Incentive Zoning provided greater flexibility than current zoning and helped to achieve balanced development on certain parcels. For example, on a 72-acre parcel we negotiated the construction of an assisted living facility with a memory unit on 10 acres, and the remaining 52 acres became a nature park with a major trail in the center of town. This trail linked with other on and off-road trails throughout the town and beyond, helping to create a “green necklace.” The negotiation also achieved the donation of a portion of the land for a public park, and a reduced price for the remainder to support park development.
We partnered with the Brighton Central School District to share the cost of an upgrade to the district’s indoor swimming pool and established a plan for shared school-town use of this athletic/recreational facility.
Today we have eight major parks and trails on more than 500 acres of open space.
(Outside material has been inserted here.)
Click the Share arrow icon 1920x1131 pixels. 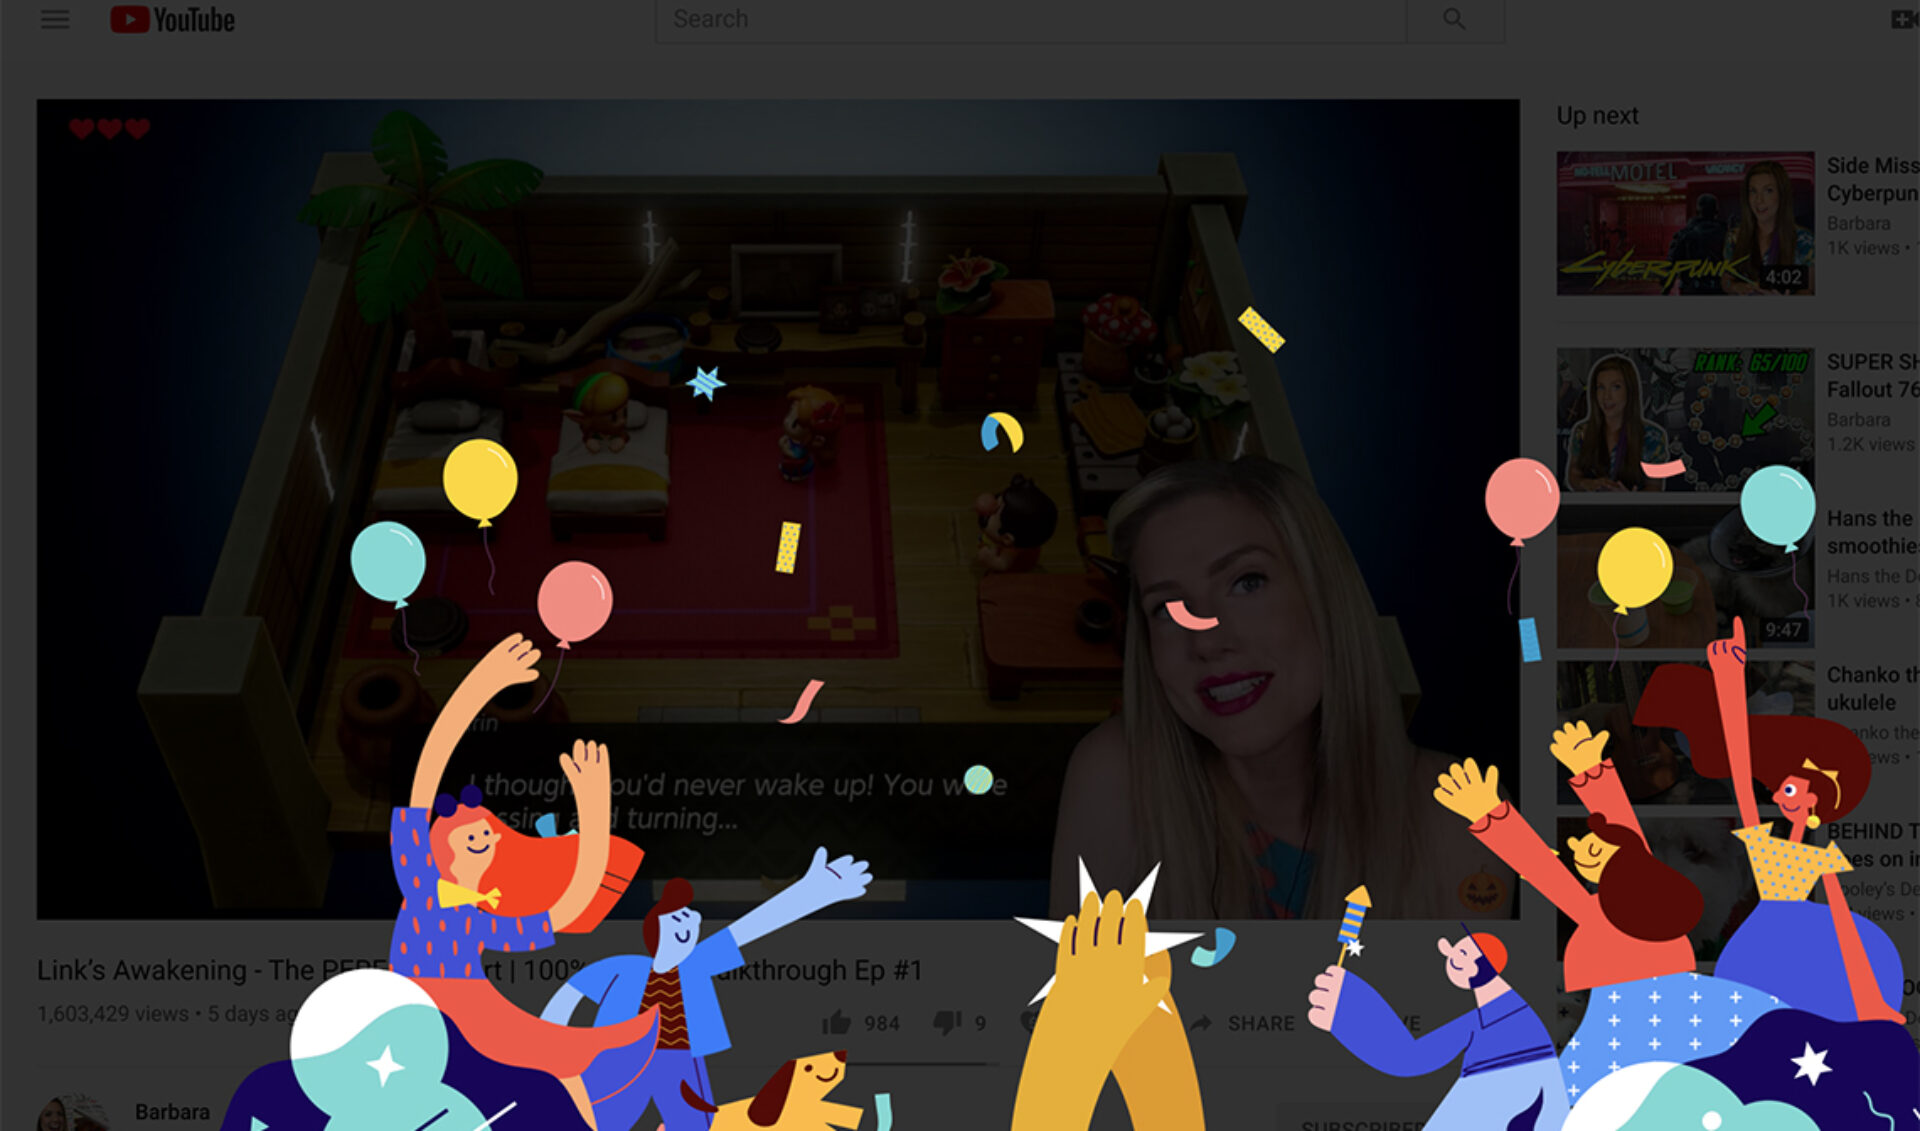click(1200, 1022)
Residents and visitors alike have enjoyed these public improvements over the years. By investing in our town, we have not only contributed to our community’s quality of life, but we have also helped to stabilize and improve property values even during difficult financial times. Finally, by preserving open space we have also controlled the future carbon footprint that residential or commercial development would have generated on what is now protected parkland. Addressing climate change is critical to our health and well-being, and we took seriously the imperative to do our part in the place we call home. We chose to: “Think globally and act locally.”
When I retired from my position as Supervisor my successor, our town attorney for 18 of my 20 years in office, shared the community’s vision and understood the value of preserving open space. He has continued to expand the park and trail system, which remains a point of pride for our community.
The Hon. Sandra L. Frankel was Supervisor from 1992 to 2012.